_ACTIVITY_
Output, word for word, the line that contains "Click the arrow icon for largest cash deficit" and all lines after it in the records below, omitting pictures.

Stored data
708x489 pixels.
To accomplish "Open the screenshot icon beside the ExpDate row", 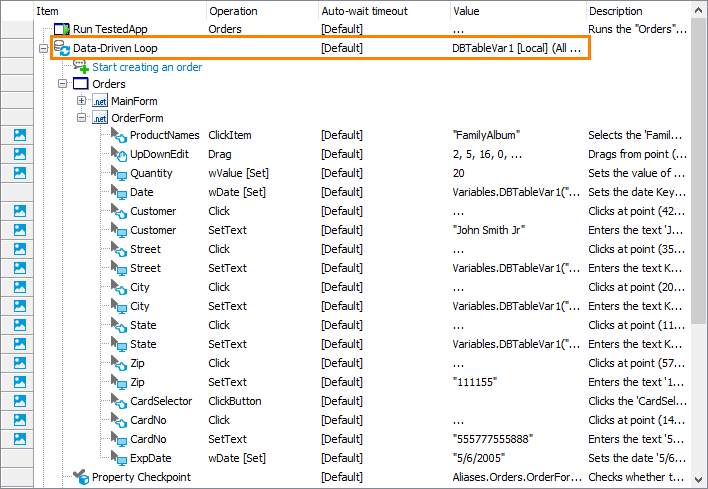I will tap(20, 458).
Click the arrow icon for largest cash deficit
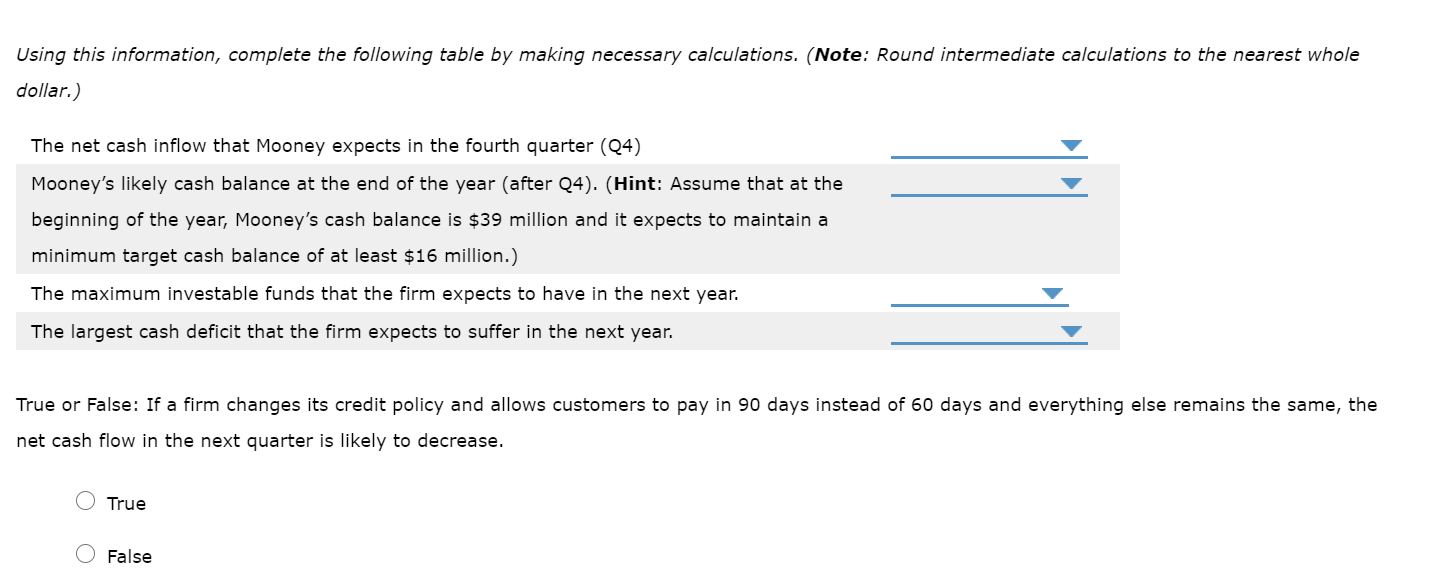The height and width of the screenshot is (585, 1437). 1070,330
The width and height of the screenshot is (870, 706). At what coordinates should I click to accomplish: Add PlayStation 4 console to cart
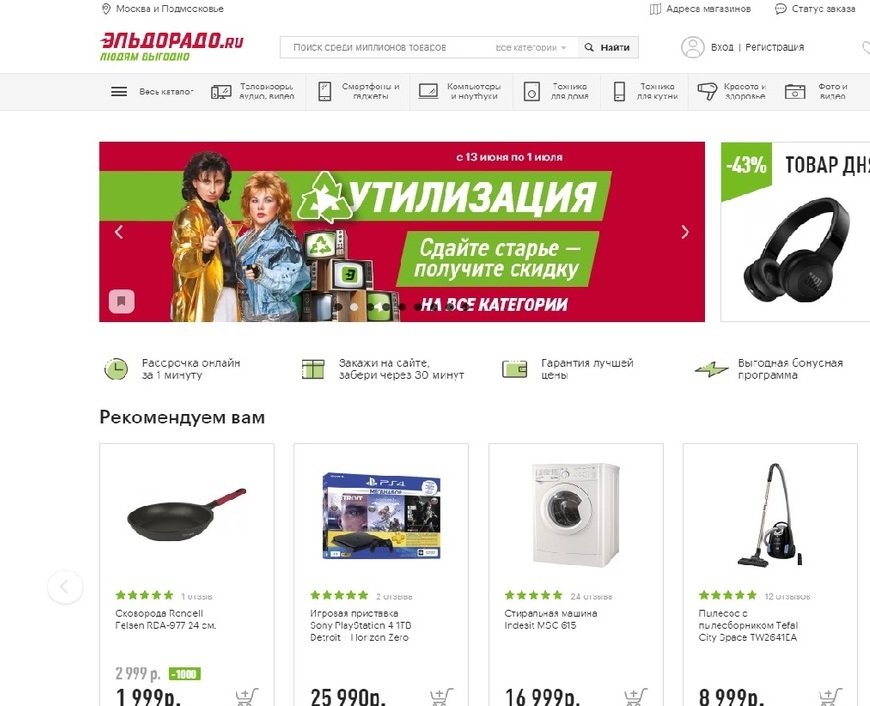tap(441, 697)
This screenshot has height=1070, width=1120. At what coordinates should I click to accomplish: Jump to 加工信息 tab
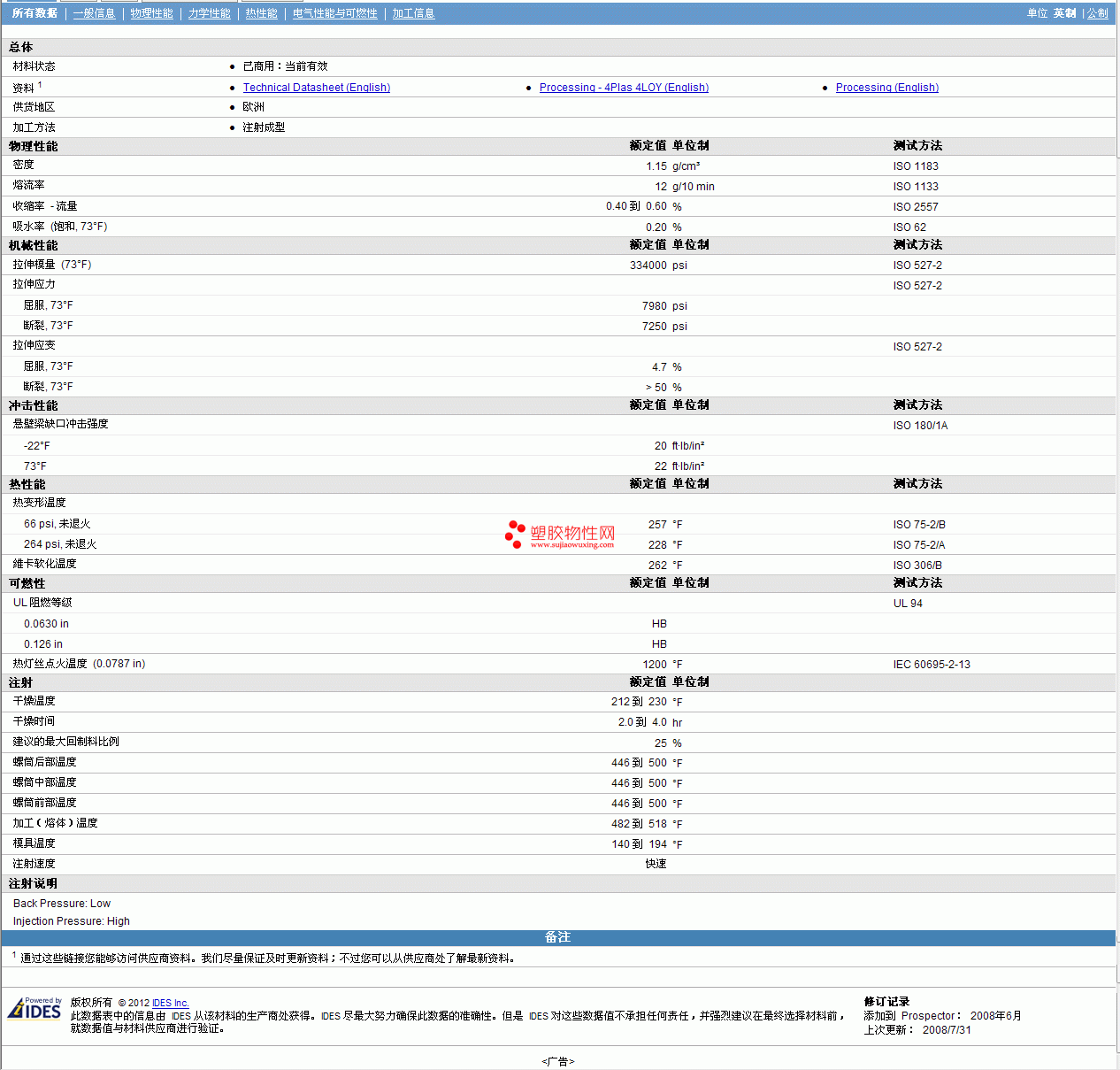click(x=413, y=13)
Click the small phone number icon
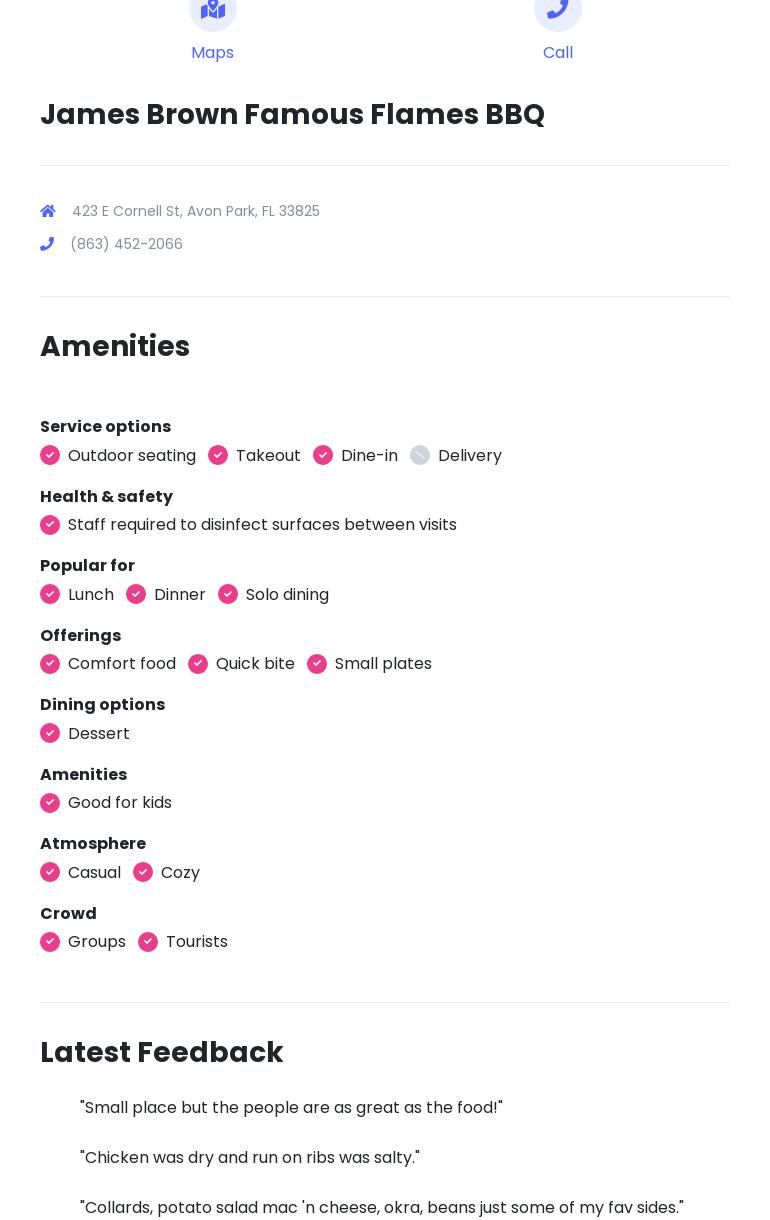This screenshot has width=770, height=1220. 47,244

_EXERCISE RESPONSE_
Click the arrow icon for largest cash deficit
The height and width of the screenshot is (585, 1437). 1070,330
The width and height of the screenshot is (870, 706). At what coordinates should I click to accomplish: Add PlayStation 4 console to cart
tap(441, 697)
This screenshot has height=1070, width=1120. At what coordinates should I click to accomplish: Jump to 加工信息 tab
click(x=413, y=13)
Click the small phone number icon
This screenshot has width=770, height=1220. 47,244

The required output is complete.